Combinatorics is a branch of mathematics dealing with counting, both as a means and an end in obtaining results. It includes the study of combinations, which are selections of items from a set, where the order does not matter.
For example, in the problem of choosing committee members, we use combinatorics to find out the number of ways to select different groups of people.
In this problem, we are interested in forming a committee by choosing from a larger set of candidates. The process of doing this involves calculating combinations for administrators, faculty members, and students separately, and then finding the total number of possible committees by multiplying these combinations together.
For each group, administrators, faculty members, and students, we use a specific combinatorial calculation to find the possible selections. This step-by-step approach helps in understanding the essence of combinatorics and its applications.

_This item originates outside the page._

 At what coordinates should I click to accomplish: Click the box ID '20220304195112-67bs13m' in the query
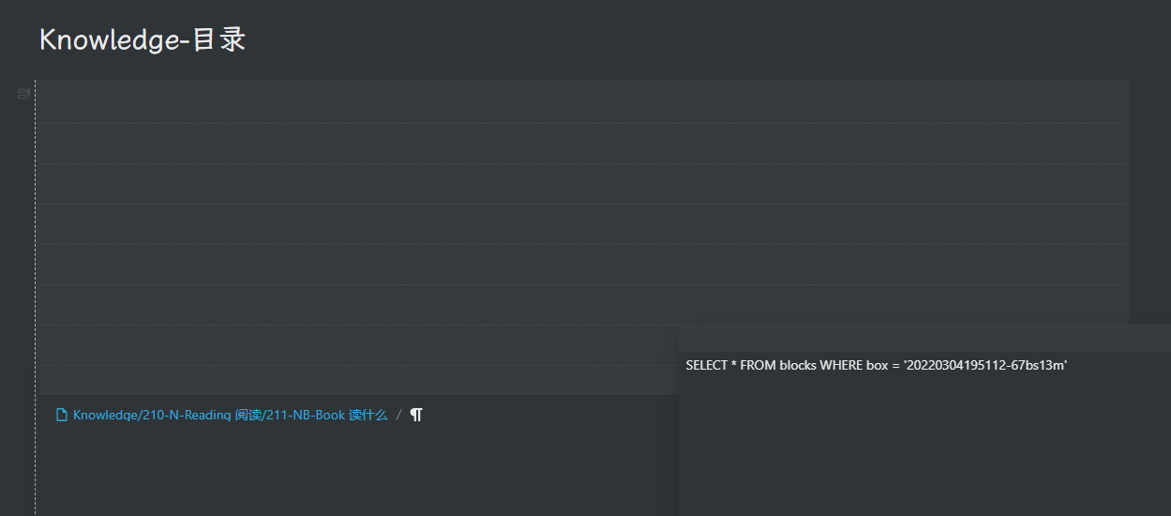983,365
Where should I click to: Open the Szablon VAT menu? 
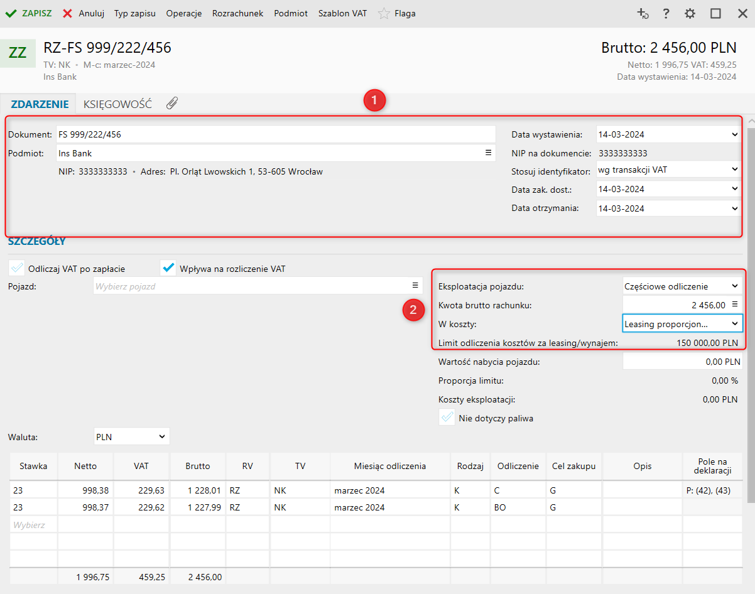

A factorial, denoted by the symbol '!', is the product of all positive integers up to a given number. Factorial is vital in finding combinations because it helps in counting the arrangements of objects.
For instance, the factorial of 4 (written as 4!) is calculated as:
4! = 4 × 3 × 2 × 1 = 24
When you want to find the number of ways to choose 'k' objects from 'n' objects without considering the order, you use the combination formula: \[ C(n, k) = \frac{n!}{k! (n-k)!} \]
In the initial steps provided, we used factorials to calculate the number of combinations for choosing administrators, faculty members, and students. When calculating these combinations, we often encounter factorials in the denominators and numerators. Simplifying these expressions enables us to find the exact number of ways to select members for the committee.

Committee selection is a practical application of combinatorics. When selecting a committee, you are typically choosing a subset of individuals from a larger group. The original exercise revolves around selecting such a committee.
In our example:

• We need to choose 2 administrators from a pool of 4.
• 3 faculty members from a pool of 8.
• 5 students from a pool of 20.

For each selection, we used the combination formula to calculate the number of ways we can form each subgroup.
This gives us:
\[ C(4, 2) = 6 \] \[ C(8, 3) = 56 \] \[ C(20, 5) = 15,504 \]
Once we find the combinations for each subgroup, we multiply them together to get the total number of possible committees:
\[ 6 \times 56 \times 15,504 = 5,211,264 \]
This final result tells us there are over 5 million different ways to form such a committee under the given conditions. By understanding the selection process and the use of combinations, the solution demonstrates the diverse and extensive range of possible choices.